RECORDS TO USE>
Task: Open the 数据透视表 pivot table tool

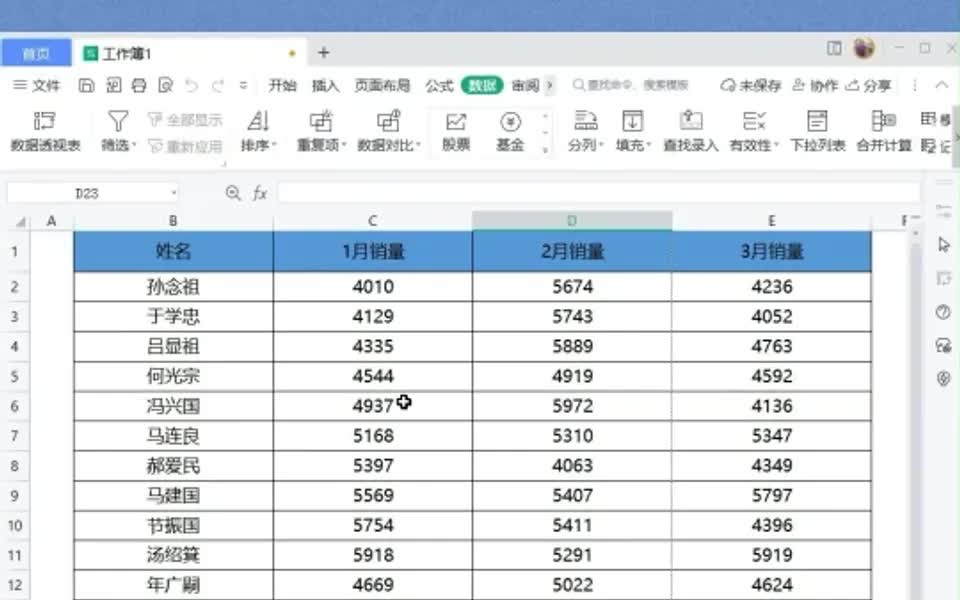Action: coord(46,132)
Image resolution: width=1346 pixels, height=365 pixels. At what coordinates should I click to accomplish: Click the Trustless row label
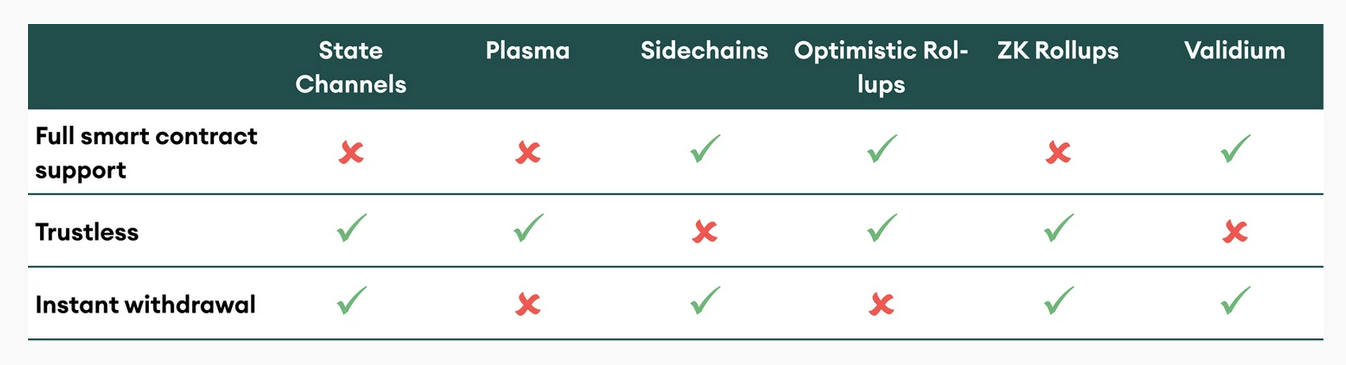pos(87,232)
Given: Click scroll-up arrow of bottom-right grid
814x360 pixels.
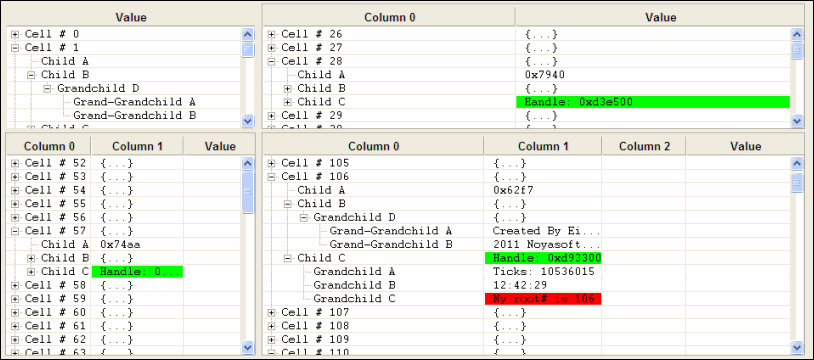Looking at the screenshot, I should click(797, 164).
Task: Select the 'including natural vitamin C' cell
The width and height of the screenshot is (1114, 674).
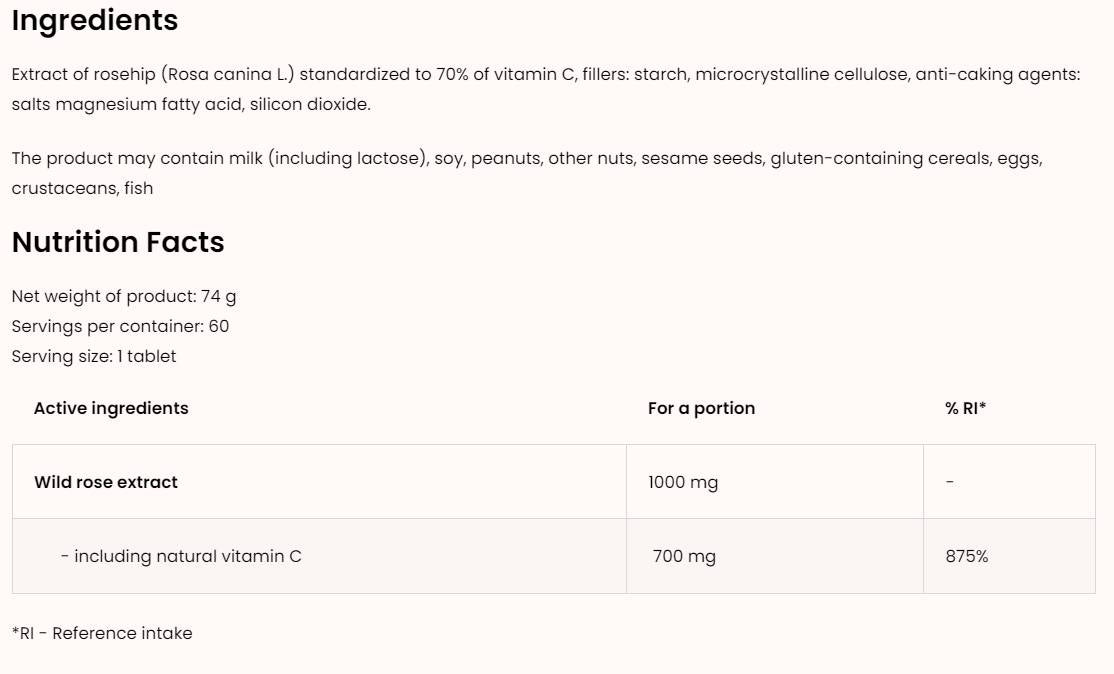Action: pos(181,556)
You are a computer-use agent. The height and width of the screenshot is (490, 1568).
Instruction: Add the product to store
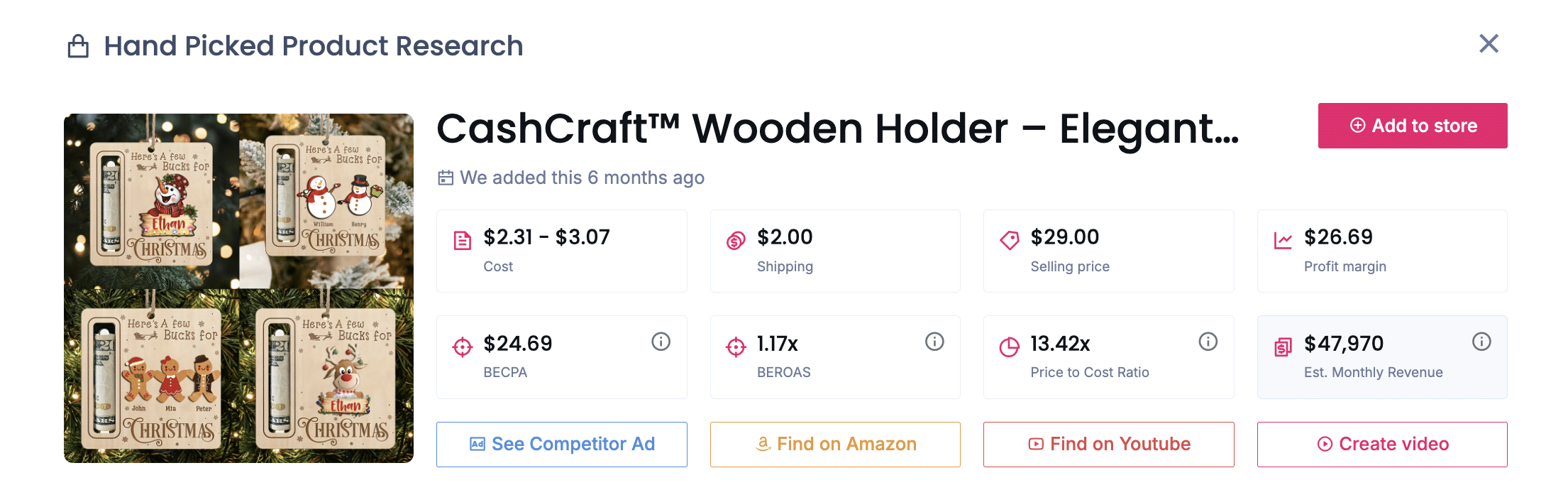coord(1412,126)
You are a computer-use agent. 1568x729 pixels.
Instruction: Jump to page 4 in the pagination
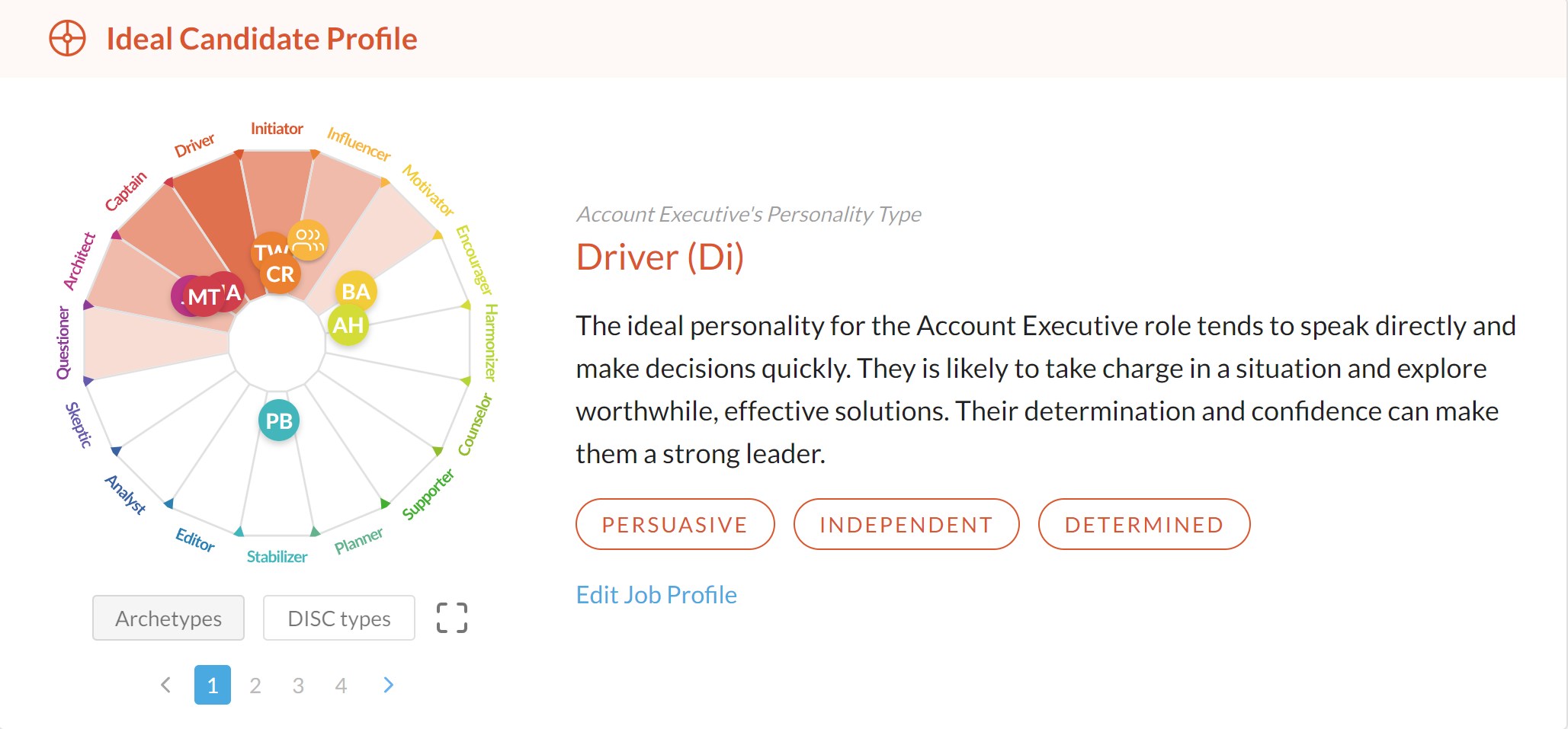tap(341, 686)
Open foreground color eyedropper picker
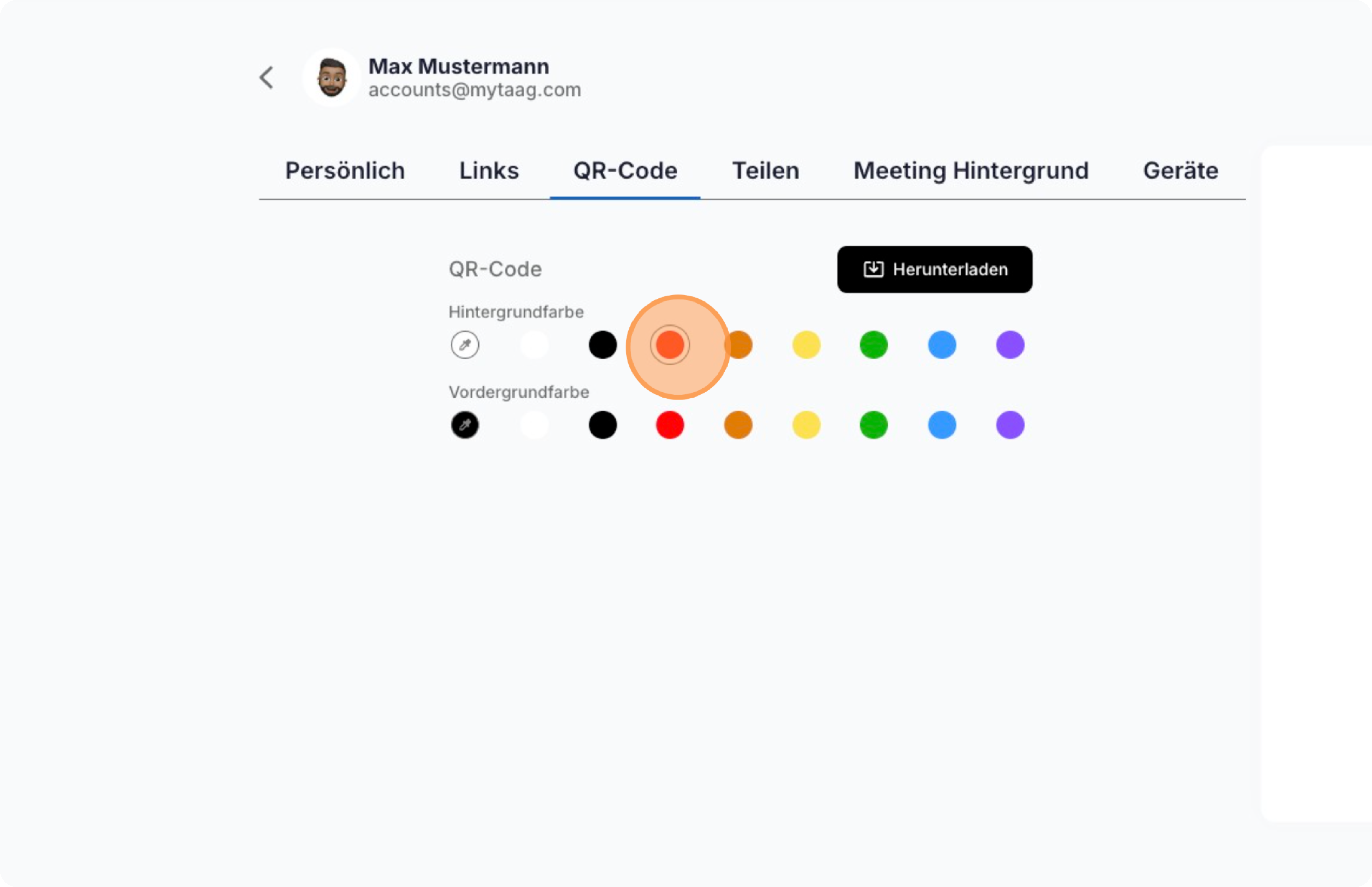 click(x=465, y=425)
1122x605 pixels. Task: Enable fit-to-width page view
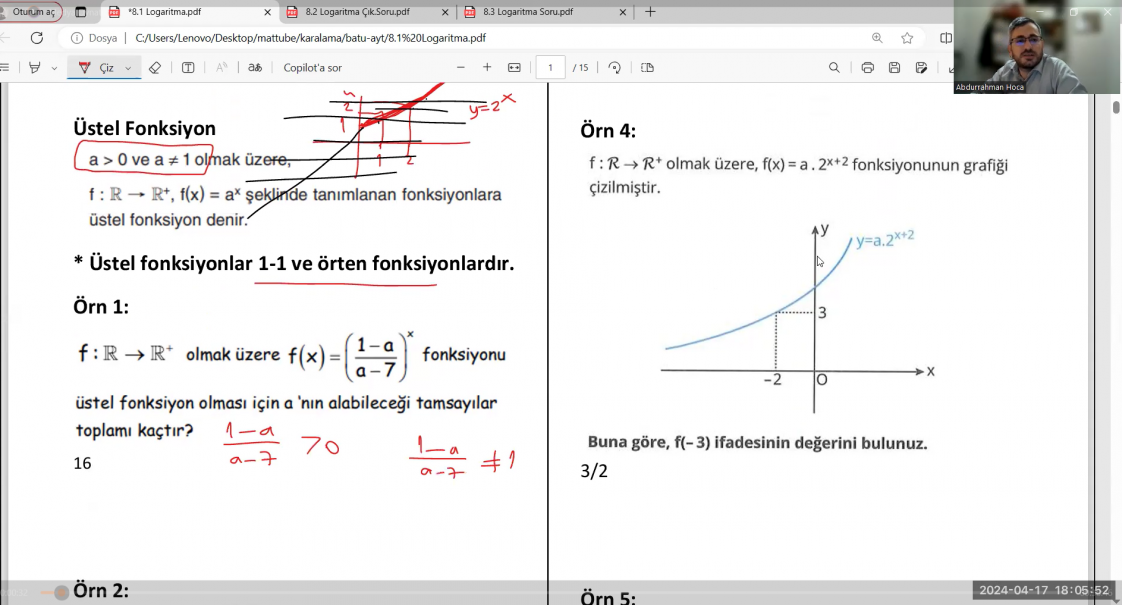point(513,67)
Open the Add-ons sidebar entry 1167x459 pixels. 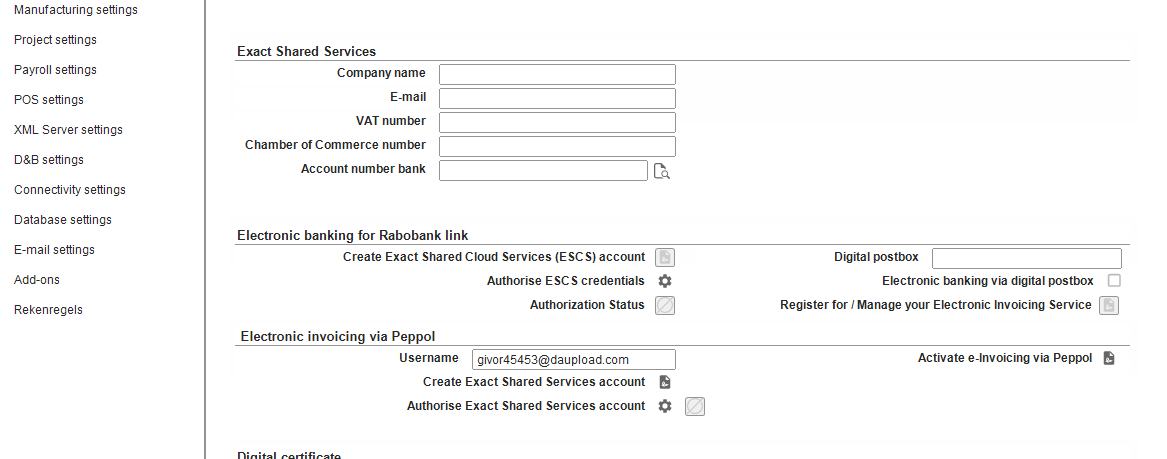pyautogui.click(x=37, y=280)
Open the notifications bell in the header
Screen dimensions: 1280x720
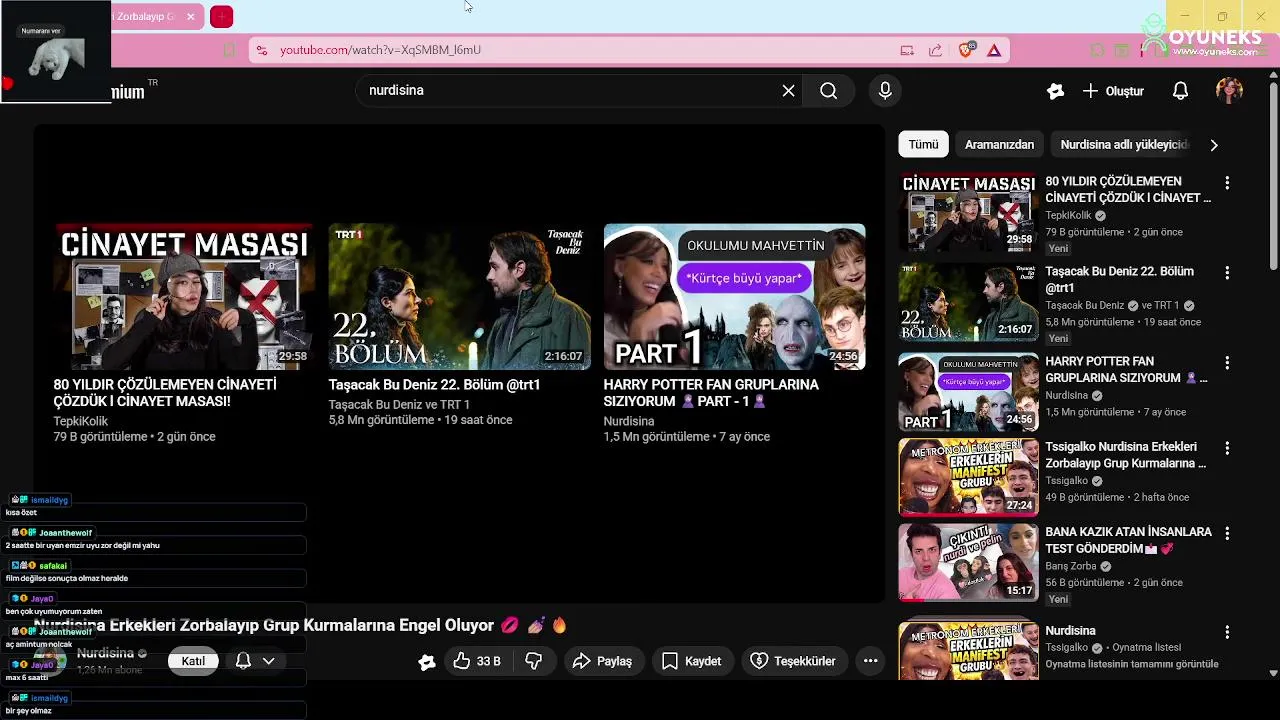pos(1180,91)

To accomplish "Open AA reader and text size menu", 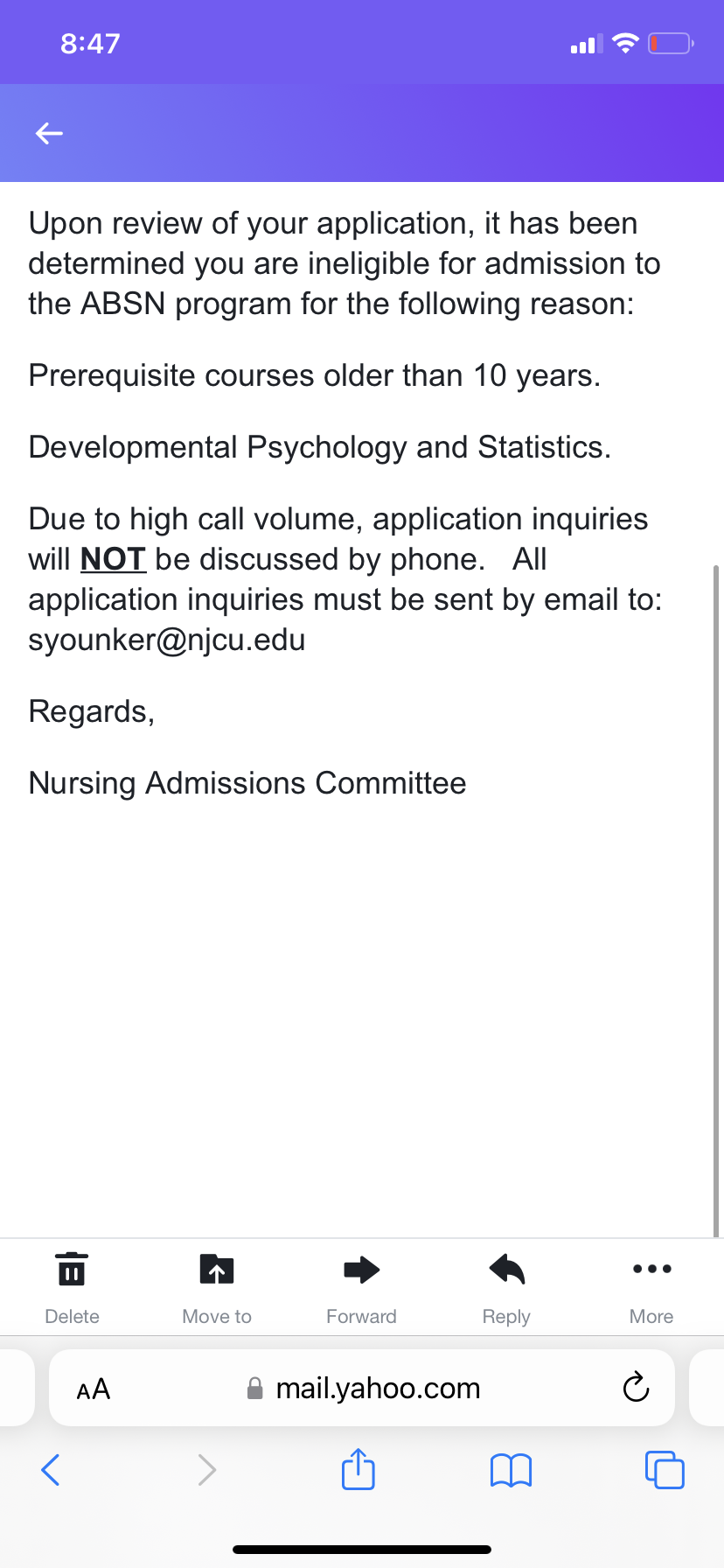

PROMPT>
Find how many lines in the listing contain the word "agent" and give that count alone.

RESPONSE TO THIS TASK>
2